Ode Abdullahi

Personal information
- Full name: Ode Usman Abdullahi
- Date of birth: 28 September 2002 (age 23)
- Place of birth: Abuja, Nigeria
- Height: 1.82 m (6 ft 0 in)
- Position: Midfielder

Team information
- Current team: Maxline Vitebsk
- Number: 4

Senior career*
- Years: Team / Apps / (Gls)
- 2023–2024: Dainava / 69 / (2)
- 2025: Aris Limassol / 0 / (0)
- 2025: → Maxline Vitebsk (loan) / 29 / (3)
- 2026–: Maxline Vitebsk / 13 / (1)

= Ode Abdullahi =

Nigerian footballer (born 2002)

Ode Usman Abdullahi (born 28 September 2002) is a Nigerian professional footballer who plays as a midfielder for Belarusian Premier League club Maxline Vitebsk.

==Club career==
===DFK Dainava===
At the beginning of 2023, Abdullahi joined the Lithuanian club DFK Dainava. He made his debut for the club on 4 March 2023, in a match against Hegelmann, coming on the field in the starting lineup. He scored his first goal for the club on 2 September 2023, in a match against Džiugas, providing an assist. Abdullahi played as a key player throughout the season, continuing to play for Dainava at the beginning of 2024. He scored his debut goal for the club on 31 March 2024, in a match against Sūduva. Abdullahi also received awards as the best player of the month. At the end of 2024, he left the club upon the expiration of his contract. Over the course of 2 seasons, he managed to score 2 goals and 4 assists for the club in the A Lyga.

===Maxline Vitebsk===
At the end of January 2025, Abdullahi joined Aris Limassol as a free agent, signing a three-year contract and moving to Belarusian club Maxline Vitebsk on loan. He made his debut for the club on 2 March 2025 in the quarter-final match of the Belarusian Cup against Belshina Babruisk, entering the field in the starting lineup. He played his debut match in the Belarusian Premier League on 16 March 2025 against the club Slutsk. In the semi-final matches of the Belarusian Cup, together with Maxline Vitebsk, they lost to Torpedo-BelAZ Zhodino on aggregate, eliminating them in the tournament. Abdullahi scored his debut goal for the club on 12 May 2025 in a match against Slavia Mozyr. At the end of the season, he and the club became the league champions.

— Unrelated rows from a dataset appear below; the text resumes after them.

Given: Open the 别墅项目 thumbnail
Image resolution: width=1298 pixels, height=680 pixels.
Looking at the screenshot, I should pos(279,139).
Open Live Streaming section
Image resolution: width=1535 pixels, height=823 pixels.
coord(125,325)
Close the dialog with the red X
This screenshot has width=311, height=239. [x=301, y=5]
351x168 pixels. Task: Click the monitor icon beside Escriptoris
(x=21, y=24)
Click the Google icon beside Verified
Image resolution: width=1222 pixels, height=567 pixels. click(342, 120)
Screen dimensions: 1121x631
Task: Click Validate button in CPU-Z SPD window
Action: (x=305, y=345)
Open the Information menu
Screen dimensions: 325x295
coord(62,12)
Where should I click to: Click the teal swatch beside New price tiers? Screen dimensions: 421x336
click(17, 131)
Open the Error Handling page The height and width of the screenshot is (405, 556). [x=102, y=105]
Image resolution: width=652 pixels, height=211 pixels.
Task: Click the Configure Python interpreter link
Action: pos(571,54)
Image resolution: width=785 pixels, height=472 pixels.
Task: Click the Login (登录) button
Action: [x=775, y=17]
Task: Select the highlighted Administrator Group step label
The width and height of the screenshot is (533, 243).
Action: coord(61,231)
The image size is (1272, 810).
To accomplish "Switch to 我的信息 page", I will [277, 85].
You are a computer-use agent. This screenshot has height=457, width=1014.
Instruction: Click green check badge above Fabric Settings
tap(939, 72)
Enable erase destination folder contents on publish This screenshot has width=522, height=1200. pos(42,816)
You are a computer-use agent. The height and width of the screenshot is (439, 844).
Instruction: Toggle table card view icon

In January 2026, Abdullahi officially joined Maxline Vitebsk as a free agent, signing a two-year contract. He started the new season on 28 February 2026 with a match for the Belarusian Super Cup, where they lost to Neman Grodno in a penalty shootout. In the quarter-final matches of the Belarusian Cup, they defeated Dynamo Brest, advancing to the semi-finals of the tournament.